* [WHAT NEEDS TO BE DONE]: Copy word for word the part of the article about Lavapiés below, from "It seems sad" to "of ‘Injuria’ – or insult.".

(PASSAGE TO READ)

Those who originally lent it an air of street credibility and authenticity are forced south to barrios such as Carabanchel and Puente de Vallecas.
According to Manolo Osuna from the Neighbours’ Association La Corrala Latina-Rastro-Lavapiés who has lived in the barrio for 50 years, “I like the label and I don’t like it. On the one hand, it makes me proud because for so long nobody wanted to come here. It was considered dangerous and there were no young people. It was thanks to the immigrant population that there was any life at all. On the other hand, I don’t like it, because it brings more tourists and turns it into a theme park. I once knew 90% of my neighbours, now I barely know 10%. If this goes on we will be the victim of our own success.”
Echoing Manolo’s words is HAPS, a member of Fisidici cooperative, which has a sign outside its bicycle repair shop that says ‘Lavapiés no se vende’.
Commenting on the groups of perplexed tourists on guided walkabouts through the area, HAPS says, “We’re turning into a zoo! A recreational barrio, not somewhere that people work and live. The solution has to be both political and local. Those of us who live here have to put up a fight.”
Since 2010, the immigrant population has dropped from 33 % to 22.6%.
The exodus was kicked started by the urban plan of 1997 that subsidised an enforced refurbishment of old residential buildings – subsidies that according to Manolo were exploited by investors.
Prices doubled and doubled again, and having recovered from the downturn during the economic crisis, they have now caught up with the Palacio area and Malasaña.
According to idealista, Lavapiés now has the fifth most expensive rents in the centre, trumping areas such as Arapiles in Chamberi and Arguelles in Moncloa.
So will its new status as the very essence of urban cool accelerate its rise?
According to Manolo, one way this could be averted is reintroducing five-year term rent contracts – one of the proposals in the 2019 budget signed this month by Pablo Iglesias and incumbent Prime Minister Pedro Sánchez.
What comes to mind as I stroll up and down streets where the mother of Barea, once carried laundry from the other side of the divide to the River Manzanares, is the old adage about the sow’s ear and the silk purse.
However much real estate investment companies such as EnfoKamight want to turn Lavapiés into the next Notting Hill, there is some way to go before they meet their goal.
Despite the presence of the Centro DramáticoNacional in the Plaza de Lavapiés, the University Library in the ruins of the Iglesia de las Escuelas Pías de San Fernando and hip watering holes such as SalaEquis mentioned in the Time Out report or La Playa de Lavapiés and La Libre on Calle Argumosa,this is still a corner of Madrid where drunks feel at home and dog owners turn a blind eye when their pets do their business on the pavement.
It is also an area where migrants sleep ten to a room in shifts and activism and Podemos thrive.
And while tourists might gravitate to Airbnbs here, the city’s mayor Manuela Carmenahopes to curb this particular trend with El Plan Especial de Usos del Hospedaje that is set to wipe out around 95% of this kind of tourist accommodation in the city centre, pending approval by the City Council.
She does, however, have something of a battle on her hands.
According to Housy, an agency which manages Airbnbs, more flats than ever are being refurbished in the area for tourist lets with little sign of a slowdown in response to the measure.
It seems sad but almost inevitable that neighbourhoods like Lavapiés, so long considered beyond the pale, are now subjected to a different kind of ‘Injuria’ – or insult.
Raw and colourful, the barrio is cool precisely because the communities here don’t care about being ‘cool’ in the Time Out sense of the word.
Ironically, as prices go up, these communities will leave and take their ‘coolness’ with them.
Consequently, Lavapiés will be reduced to just another overpriced shell and those seeking to capitalise on the elusive cool factor will be chasing the very people they priced out of their homes south of the river.

(End PASSAGE TO READ)
(INFORMATION)

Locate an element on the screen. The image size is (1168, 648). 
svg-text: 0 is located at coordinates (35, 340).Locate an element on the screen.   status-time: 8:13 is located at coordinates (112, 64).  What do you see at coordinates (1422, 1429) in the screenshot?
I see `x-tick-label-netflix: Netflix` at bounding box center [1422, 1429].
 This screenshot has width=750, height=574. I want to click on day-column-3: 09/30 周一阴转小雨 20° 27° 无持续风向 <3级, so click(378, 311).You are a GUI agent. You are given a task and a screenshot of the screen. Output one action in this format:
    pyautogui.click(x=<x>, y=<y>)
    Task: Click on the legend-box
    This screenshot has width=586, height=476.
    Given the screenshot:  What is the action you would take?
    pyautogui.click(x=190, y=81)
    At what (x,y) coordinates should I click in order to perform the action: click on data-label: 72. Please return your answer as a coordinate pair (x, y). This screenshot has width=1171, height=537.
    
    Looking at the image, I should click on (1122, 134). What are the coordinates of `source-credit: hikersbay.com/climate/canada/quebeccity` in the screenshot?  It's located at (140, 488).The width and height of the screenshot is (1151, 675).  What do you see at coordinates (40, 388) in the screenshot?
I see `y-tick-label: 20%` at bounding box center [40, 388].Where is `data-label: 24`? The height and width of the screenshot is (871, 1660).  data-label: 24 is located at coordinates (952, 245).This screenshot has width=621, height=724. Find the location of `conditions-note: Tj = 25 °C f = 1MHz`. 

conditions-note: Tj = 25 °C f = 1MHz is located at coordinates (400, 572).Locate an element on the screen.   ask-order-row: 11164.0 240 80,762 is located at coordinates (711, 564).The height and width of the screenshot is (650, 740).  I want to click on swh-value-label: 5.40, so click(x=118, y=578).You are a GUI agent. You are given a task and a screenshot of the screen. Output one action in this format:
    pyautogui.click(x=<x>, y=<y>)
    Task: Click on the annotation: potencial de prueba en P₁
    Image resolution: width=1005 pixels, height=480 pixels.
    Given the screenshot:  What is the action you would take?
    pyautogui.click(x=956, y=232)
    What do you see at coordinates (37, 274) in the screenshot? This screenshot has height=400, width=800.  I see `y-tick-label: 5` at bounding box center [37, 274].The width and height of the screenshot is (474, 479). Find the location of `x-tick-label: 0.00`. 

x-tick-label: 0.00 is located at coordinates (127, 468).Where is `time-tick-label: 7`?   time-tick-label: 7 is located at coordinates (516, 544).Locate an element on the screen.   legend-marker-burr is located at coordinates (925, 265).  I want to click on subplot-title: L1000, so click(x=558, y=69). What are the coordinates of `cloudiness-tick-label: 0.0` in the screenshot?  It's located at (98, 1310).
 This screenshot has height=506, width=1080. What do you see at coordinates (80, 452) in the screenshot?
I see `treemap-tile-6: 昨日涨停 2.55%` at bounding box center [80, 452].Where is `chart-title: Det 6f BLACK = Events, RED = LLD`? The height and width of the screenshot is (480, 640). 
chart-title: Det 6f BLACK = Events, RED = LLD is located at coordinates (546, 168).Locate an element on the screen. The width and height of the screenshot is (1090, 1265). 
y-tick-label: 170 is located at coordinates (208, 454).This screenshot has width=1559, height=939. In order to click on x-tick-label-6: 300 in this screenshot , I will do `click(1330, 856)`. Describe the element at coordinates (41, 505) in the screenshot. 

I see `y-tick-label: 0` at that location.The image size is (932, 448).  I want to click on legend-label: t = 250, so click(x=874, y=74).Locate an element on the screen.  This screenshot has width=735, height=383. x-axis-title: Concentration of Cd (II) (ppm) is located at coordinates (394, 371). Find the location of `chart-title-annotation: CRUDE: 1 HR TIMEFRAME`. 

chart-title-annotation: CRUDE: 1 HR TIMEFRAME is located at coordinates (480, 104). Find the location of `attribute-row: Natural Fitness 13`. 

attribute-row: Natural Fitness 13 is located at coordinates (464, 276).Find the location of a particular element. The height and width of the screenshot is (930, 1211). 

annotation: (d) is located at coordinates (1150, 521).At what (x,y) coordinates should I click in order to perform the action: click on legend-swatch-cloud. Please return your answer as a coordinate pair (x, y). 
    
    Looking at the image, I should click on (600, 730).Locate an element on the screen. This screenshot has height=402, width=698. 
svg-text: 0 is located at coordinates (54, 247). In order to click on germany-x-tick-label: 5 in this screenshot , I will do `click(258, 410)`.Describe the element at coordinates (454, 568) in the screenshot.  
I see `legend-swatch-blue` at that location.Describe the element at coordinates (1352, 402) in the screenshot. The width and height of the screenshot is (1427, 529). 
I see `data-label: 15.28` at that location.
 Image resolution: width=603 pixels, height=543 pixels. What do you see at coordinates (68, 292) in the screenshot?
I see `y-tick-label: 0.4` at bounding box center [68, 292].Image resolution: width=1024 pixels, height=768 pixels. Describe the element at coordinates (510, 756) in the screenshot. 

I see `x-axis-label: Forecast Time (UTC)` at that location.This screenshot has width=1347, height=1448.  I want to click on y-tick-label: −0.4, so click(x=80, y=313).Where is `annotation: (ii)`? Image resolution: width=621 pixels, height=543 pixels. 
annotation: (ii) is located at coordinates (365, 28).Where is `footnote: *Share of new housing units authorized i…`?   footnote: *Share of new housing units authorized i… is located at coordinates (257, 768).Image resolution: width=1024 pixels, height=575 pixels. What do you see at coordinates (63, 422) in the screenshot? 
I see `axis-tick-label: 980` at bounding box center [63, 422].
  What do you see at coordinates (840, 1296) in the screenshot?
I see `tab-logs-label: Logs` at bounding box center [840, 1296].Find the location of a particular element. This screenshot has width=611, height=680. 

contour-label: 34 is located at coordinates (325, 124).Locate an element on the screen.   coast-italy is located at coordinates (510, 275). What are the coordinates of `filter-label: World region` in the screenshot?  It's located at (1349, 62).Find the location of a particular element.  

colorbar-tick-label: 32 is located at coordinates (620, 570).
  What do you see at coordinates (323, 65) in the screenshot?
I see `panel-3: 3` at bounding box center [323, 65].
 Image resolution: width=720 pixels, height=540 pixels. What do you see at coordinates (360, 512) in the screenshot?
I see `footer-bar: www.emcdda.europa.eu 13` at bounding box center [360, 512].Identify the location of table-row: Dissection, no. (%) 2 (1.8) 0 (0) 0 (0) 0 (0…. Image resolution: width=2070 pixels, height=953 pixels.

(End INFORMATION)

* [WRITTEN ANSWER]:
It seems sad but almost inevitable that neighbourhoods like Lavapiés, so long considered beyond the pale, are now subjected to a different kind of ‘Injuria’ – or insult.